→ **Supplied information**:

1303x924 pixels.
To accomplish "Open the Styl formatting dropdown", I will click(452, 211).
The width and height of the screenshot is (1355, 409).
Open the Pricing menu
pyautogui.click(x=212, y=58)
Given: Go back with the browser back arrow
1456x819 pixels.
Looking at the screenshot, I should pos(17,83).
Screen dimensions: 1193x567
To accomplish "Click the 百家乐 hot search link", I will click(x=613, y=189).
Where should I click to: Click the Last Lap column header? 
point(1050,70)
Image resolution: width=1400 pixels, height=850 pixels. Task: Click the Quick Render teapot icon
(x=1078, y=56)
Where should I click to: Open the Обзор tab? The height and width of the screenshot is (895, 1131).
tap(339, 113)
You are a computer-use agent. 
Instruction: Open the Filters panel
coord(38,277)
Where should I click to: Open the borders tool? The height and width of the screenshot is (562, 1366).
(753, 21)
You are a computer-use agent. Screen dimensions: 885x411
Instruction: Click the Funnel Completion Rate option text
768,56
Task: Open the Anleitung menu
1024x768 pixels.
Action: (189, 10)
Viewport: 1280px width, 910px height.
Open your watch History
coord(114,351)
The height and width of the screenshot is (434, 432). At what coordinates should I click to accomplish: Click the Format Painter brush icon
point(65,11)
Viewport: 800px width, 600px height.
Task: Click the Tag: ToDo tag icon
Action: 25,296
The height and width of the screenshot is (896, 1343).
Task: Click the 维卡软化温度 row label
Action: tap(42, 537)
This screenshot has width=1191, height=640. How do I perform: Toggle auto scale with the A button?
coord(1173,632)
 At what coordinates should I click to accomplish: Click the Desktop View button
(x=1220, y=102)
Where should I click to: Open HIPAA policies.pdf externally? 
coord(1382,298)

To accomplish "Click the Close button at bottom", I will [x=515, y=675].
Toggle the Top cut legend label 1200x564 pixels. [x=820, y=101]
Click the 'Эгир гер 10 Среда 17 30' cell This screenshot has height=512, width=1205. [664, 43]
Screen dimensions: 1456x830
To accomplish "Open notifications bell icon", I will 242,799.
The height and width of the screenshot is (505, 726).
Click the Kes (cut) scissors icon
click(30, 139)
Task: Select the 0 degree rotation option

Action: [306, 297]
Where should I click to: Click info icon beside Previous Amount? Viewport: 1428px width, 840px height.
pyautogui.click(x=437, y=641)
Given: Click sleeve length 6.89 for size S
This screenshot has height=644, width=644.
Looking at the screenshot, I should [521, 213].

→ **What you will do**:
Change every "Screen dimensions" in the data to "Screen size" and leave everything else the same.

→ **The response**:
1303x924 pixels.
To accomplish "Open the Styl formatting dropdown", I will click(452, 211).
The width and height of the screenshot is (1355, 409).
Open the Pricing menu
pyautogui.click(x=212, y=58)
Given: Go back with the browser back arrow
1456x819 pixels.
Looking at the screenshot, I should pos(17,83).
Screen size: 1193x567
To accomplish "Click the 百家乐 hot search link", I will click(x=613, y=189).
Where should I click to: Click the Last Lap column header? 
point(1050,70)
Image resolution: width=1400 pixels, height=850 pixels. Task: Click the Quick Render teapot icon
(x=1078, y=56)
Where should I click to: Open the Обзор tab? The height and width of the screenshot is (895, 1131).
tap(339, 113)
You are a computer-use agent. 
Instruction: Open the Filters panel
coord(38,277)
Where should I click to: Open the borders tool? The height and width of the screenshot is (562, 1366).
(753, 21)
You are a computer-use agent. Screen size: 885x411
Instruction: Click the Funnel Completion Rate option text
768,56
Task: Open the Anleitung menu
1024x768 pixels.
Action: (189, 10)
Viewport: 1280px width, 910px height.
Open your watch History
coord(114,351)
The height and width of the screenshot is (434, 432). At what coordinates should I click to accomplish: Click the Format Painter brush icon
point(65,11)
Viewport: 800px width, 600px height.
Task: Click the Tag: ToDo tag icon
Action: 25,296
The height and width of the screenshot is (896, 1343).
Task: Click the 维卡软化温度 row label
Action: tap(42, 537)
This screenshot has width=1191, height=640. How do I perform: Toggle auto scale with the A button?
coord(1173,632)
 At what coordinates should I click to accomplish: Click the Desktop View button
(x=1220, y=102)
Where should I click to: Open HIPAA policies.pdf externally? 
coord(1382,298)

To accomplish "Click the Close button at bottom", I will [x=515, y=675].
Toggle the Top cut legend label 1200x564 pixels. [x=820, y=101]
Click the 'Эгир гер 10 Среда 17 30' cell This screenshot has height=512, width=1205. [664, 43]
Screen size: 1456x830
To accomplish "Open notifications bell icon", I will 242,799.
The height and width of the screenshot is (505, 726).
Click the Kes (cut) scissors icon
click(30, 139)
Task: Select the 0 degree rotation option

Action: [306, 297]
Where should I click to: Click info icon beside Previous Amount? Viewport: 1428px width, 840px height.
pyautogui.click(x=437, y=641)
Given: Click sleeve length 6.89 for size S
This screenshot has height=644, width=644.
Looking at the screenshot, I should [521, 213].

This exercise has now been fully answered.